Hoy, el cambio político es claro. Se ha transformado la forma de hacer campaña y de gobernar. La presencia en plataformas como Facebook y TikTok se ha vuelto indispensable, porque la ciudadanía quiere ver, conocer y evaluar directamente a quienes aspiran a un cargo público.
El ciudadano digital exige más: confianza, coherencia entre lo que se dice y lo que se hace, y una trayectoria que respalde el discurso. La comunicación se ha vuelto directa, inmediata y emocional; muchas veces, con más narrativa que propuesta.
Ya no basta con aparecer en televisión o llenar auditorios.
En este nuevo contexto, cobra relevancia la construcción de una narrativa visual y cronológica: mostrar eventos, resultados, gestión y evolución personal.
Es decir, una trayectoria clara, sin improvisaciones, que conecte el pasado con el presente y permita al electorado evaluar con mayor criterio.

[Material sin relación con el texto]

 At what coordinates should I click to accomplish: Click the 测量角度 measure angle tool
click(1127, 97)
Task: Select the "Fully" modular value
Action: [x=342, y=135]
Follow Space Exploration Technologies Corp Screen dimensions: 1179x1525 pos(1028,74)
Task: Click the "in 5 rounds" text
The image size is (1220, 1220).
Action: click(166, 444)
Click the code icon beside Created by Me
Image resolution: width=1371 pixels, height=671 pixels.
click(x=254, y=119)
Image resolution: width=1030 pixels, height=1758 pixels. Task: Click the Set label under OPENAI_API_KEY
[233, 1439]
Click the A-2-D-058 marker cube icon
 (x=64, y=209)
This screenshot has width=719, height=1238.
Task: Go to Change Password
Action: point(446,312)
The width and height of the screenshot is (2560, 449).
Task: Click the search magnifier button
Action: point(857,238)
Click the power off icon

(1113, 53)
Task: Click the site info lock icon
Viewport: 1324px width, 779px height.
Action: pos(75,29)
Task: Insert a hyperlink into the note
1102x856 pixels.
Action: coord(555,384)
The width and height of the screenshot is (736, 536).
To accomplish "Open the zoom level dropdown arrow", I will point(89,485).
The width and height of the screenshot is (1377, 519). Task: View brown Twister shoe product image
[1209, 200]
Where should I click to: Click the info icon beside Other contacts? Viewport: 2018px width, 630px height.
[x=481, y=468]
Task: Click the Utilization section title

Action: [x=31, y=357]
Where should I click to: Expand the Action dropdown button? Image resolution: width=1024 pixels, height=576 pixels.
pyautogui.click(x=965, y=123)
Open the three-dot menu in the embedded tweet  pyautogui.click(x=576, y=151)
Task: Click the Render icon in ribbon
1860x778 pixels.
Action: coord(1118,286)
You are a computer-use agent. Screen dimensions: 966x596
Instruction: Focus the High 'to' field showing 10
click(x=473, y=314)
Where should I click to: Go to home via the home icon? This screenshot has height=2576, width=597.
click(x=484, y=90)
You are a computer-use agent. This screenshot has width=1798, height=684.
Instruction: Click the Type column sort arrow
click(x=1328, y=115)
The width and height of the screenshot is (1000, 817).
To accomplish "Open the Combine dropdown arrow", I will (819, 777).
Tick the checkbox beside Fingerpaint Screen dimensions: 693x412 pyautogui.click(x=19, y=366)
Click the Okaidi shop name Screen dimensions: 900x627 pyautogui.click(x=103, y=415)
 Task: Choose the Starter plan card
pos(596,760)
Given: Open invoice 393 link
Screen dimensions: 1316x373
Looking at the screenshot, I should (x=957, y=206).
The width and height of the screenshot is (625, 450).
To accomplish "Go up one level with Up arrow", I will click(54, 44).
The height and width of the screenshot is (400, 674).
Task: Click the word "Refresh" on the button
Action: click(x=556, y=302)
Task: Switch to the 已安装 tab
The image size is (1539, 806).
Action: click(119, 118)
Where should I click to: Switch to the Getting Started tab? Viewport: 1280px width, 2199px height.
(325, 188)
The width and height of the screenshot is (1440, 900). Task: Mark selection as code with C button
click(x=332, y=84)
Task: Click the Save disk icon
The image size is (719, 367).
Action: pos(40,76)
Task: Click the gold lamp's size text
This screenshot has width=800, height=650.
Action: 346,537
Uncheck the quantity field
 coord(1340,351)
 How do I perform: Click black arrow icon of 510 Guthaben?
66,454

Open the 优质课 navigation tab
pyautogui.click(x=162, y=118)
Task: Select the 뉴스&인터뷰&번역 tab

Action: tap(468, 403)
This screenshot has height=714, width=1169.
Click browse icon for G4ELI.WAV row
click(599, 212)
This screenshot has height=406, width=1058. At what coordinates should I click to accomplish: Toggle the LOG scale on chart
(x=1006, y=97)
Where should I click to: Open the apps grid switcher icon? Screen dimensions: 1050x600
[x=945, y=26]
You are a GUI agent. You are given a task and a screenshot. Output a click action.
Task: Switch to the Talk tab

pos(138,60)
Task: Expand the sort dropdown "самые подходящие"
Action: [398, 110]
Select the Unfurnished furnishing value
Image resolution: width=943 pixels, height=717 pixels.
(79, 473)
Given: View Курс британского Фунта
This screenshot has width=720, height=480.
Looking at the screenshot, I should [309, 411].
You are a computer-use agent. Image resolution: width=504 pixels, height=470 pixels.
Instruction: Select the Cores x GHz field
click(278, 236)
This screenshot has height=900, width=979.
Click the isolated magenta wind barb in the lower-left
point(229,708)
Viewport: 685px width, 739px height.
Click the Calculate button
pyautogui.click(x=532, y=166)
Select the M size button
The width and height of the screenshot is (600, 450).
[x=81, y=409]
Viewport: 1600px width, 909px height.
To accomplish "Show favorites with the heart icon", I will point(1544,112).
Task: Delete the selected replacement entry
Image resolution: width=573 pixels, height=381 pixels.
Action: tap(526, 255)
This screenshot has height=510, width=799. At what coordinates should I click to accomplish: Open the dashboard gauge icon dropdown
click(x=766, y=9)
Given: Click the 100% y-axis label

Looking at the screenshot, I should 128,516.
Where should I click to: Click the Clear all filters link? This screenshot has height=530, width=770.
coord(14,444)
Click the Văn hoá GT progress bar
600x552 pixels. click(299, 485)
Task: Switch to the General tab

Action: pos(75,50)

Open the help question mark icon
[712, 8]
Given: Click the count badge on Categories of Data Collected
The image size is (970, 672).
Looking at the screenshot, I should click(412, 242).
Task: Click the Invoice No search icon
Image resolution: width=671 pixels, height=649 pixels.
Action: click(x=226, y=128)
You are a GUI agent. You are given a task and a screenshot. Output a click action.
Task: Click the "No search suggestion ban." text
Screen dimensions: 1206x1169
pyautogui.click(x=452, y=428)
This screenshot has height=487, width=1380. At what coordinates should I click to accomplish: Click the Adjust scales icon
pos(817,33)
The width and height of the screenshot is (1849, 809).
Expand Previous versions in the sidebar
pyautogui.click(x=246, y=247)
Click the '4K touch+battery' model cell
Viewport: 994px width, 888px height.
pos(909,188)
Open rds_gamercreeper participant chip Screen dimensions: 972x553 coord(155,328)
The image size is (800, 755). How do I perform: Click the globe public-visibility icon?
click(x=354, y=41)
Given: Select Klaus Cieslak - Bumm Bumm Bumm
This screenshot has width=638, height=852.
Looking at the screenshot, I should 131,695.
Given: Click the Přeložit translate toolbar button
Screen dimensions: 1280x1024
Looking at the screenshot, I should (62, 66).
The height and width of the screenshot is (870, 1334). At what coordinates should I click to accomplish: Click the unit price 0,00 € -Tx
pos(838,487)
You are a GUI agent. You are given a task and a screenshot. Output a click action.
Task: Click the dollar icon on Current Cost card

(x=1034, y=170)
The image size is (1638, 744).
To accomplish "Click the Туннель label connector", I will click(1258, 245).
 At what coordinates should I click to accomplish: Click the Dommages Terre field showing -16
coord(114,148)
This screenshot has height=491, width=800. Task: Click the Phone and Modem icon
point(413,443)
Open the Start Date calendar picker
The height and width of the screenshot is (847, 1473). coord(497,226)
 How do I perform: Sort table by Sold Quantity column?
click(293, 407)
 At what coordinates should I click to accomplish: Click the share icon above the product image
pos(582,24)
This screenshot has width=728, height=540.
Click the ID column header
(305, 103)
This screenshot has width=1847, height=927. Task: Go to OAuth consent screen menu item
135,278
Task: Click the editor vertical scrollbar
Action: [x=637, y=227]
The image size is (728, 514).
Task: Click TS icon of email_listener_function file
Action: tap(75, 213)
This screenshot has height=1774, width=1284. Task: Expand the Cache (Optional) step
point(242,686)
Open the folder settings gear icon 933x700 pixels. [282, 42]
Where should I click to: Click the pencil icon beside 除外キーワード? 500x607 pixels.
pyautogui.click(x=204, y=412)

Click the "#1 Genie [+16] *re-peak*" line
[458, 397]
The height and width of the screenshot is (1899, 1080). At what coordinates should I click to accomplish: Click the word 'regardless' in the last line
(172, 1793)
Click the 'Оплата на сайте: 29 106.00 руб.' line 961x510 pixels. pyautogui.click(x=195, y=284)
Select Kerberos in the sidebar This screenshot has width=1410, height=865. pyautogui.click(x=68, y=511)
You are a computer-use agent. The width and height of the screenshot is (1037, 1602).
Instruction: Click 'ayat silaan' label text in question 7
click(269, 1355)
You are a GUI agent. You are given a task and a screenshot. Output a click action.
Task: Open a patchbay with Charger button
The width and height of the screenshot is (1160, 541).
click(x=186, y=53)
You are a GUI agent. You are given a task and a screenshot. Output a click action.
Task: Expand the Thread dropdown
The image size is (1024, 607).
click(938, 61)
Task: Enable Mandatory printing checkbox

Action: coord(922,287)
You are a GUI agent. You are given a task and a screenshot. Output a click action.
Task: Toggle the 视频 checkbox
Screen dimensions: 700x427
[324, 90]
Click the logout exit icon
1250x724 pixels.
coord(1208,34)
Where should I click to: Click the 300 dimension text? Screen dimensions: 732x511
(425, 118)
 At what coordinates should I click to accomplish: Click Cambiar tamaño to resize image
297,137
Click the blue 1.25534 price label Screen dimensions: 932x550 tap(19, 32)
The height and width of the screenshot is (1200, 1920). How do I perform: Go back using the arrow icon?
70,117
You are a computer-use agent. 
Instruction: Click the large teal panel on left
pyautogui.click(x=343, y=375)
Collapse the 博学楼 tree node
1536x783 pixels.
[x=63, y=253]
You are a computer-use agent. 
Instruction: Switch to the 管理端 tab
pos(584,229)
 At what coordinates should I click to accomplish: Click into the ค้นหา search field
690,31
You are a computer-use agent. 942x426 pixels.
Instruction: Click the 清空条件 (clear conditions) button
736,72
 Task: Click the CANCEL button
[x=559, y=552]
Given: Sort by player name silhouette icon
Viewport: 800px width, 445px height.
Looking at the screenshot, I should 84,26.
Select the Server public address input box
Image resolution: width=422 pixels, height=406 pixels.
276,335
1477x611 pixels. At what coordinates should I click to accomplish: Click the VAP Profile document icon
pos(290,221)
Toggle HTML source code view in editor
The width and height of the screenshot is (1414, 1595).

Además, las campañas se han comprimido. Ya no son largas, sino intensas. Un error en video puede derrumbar semanas de trabajo territorial, mientras que un mensaje bien colocado puede posicionar a un candidato en cuestión de días.
La conversación digital incluso puede marcar agenda antes que los medios tradicionales, limitados por horarios y formatos. Así, los contendientes no solo compiten entre sí, sino también entre la *percepción y la realidad*.
Las redes han introducido un elemento clave: la batalla por la narrativa. Lo que parece verdad, muchas veces pesa más que lo verificable. La viralidad ha comenzado a sustituir al análisis, y la opinión a la investigación profunda.
De ahí surgen fenómenos como las noticias falsas, campañas coordinadas con bots y estrategias de “golpeteo” disfrazadas de opinión ciudadana.
El resultado es una paradoja: hoy estamos más informados, pero también más expuestos a la manipulación.
Para concluir, las redes sociales han democratizado la política: hay más voces, pero también más ruido. El verdadero reto en esta nueva era es aprender a diferenciar entre popularidad digital y capacidad real para gobernar, resolver problemas y dar resultados.
Porque al final, un candidato puede ganar muchos “me gusta”…
pero el servicio público no se administra con reacciones, sino con resultados.